Charles fut alors envoyé à l’armée, comme simple soldat. C’était un soldat exemplaire. Il devint promptement officier, et, comme il se comportait vaillamment, dans toutes les rencontres, et contribuait plus que nul autre à la victoire, il parvint vite aux plus hauts grades, et on ne parlait que de lui, à l’armée et à la ville. La princesse s’éprit d’amour pour lui, et demanda à son père de le lui laisser épouser.

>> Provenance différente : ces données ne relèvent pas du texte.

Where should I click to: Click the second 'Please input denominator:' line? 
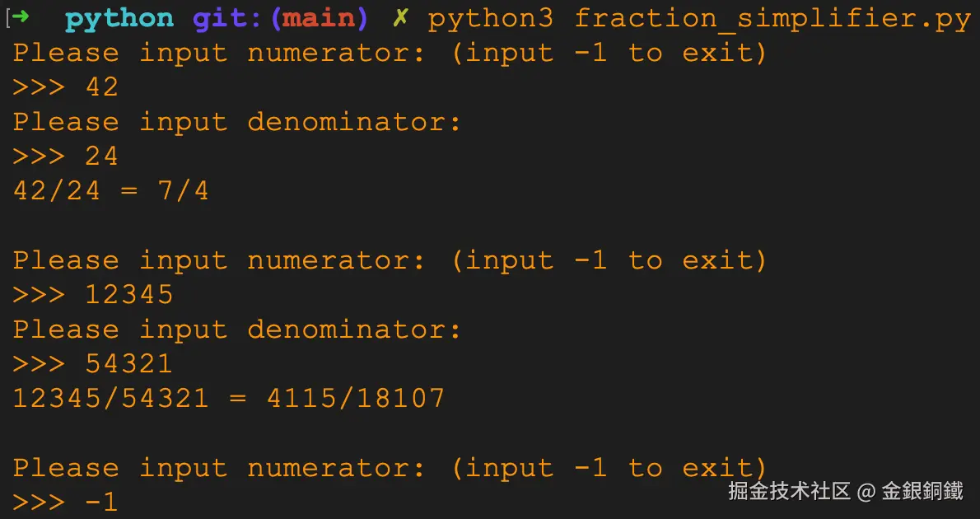click(x=237, y=330)
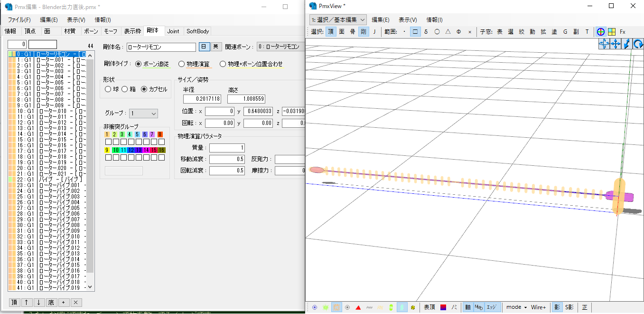Select the triangle range selection shape
Viewport: 644px width, 314px height.
click(x=448, y=32)
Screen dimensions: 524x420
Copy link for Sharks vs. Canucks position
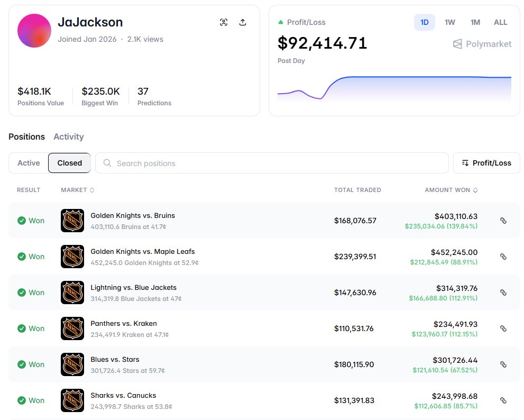pyautogui.click(x=503, y=400)
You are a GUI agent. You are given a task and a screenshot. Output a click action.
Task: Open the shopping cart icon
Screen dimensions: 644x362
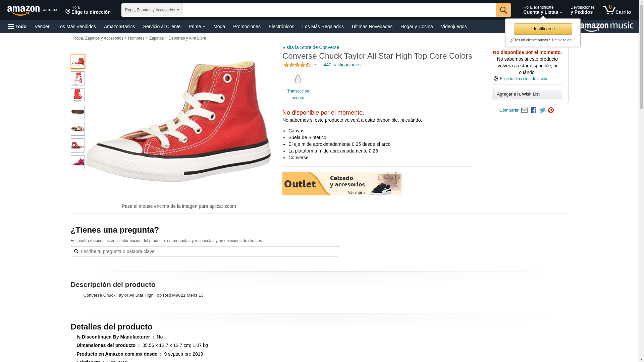coord(616,10)
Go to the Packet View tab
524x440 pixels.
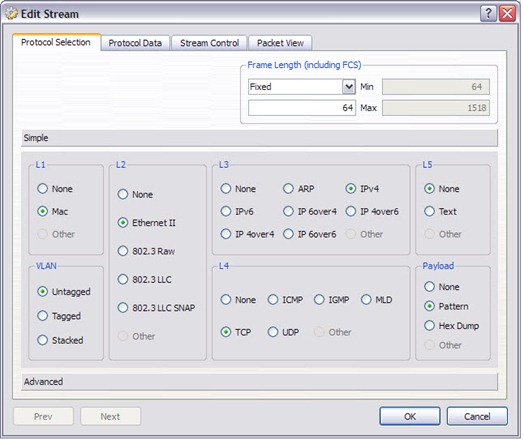point(280,43)
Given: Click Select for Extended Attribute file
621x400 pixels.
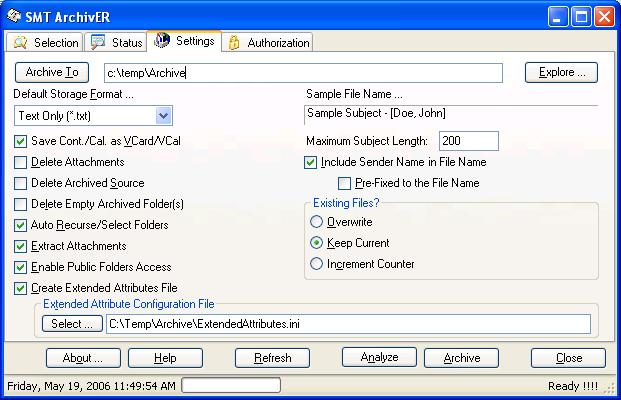Looking at the screenshot, I should pyautogui.click(x=71, y=323).
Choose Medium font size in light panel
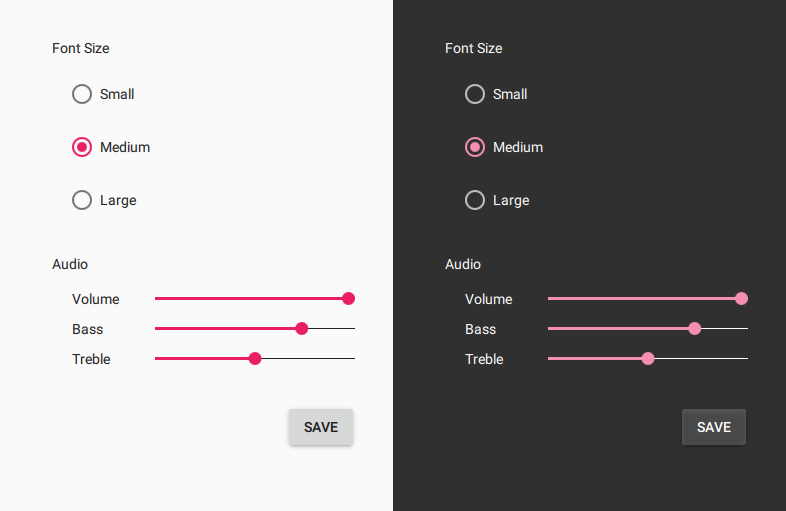 [x=82, y=147]
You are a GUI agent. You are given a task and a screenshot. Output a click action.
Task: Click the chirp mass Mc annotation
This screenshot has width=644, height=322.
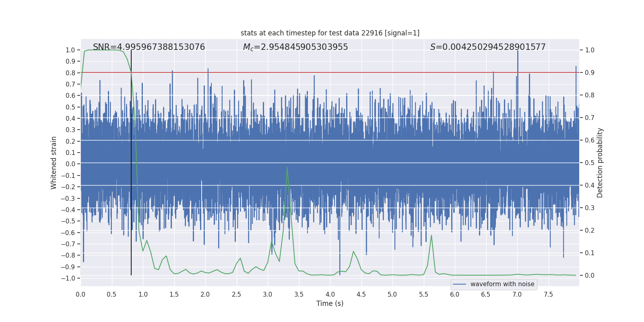[295, 47]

— Jamais ! répondit le roi.

Survint une grande guerre, et le roi de France était sur le point de perdre une bataille décisive, quand arriva Charles avec ses soldats. Aussitôt les choses changèrent de tournure, et les Français remportèrent une grande victoire, au lieu de la défaite désastreuse dont ils étaient menacés.

La princesse demanda de nouveau à son père de lui permettre d’épouser le jeune héros.

— Je le veux bien, répondit-il, cette fois, mais, à la condition qu’il m’apportera trois poils de la barbe d’or du Diable[11].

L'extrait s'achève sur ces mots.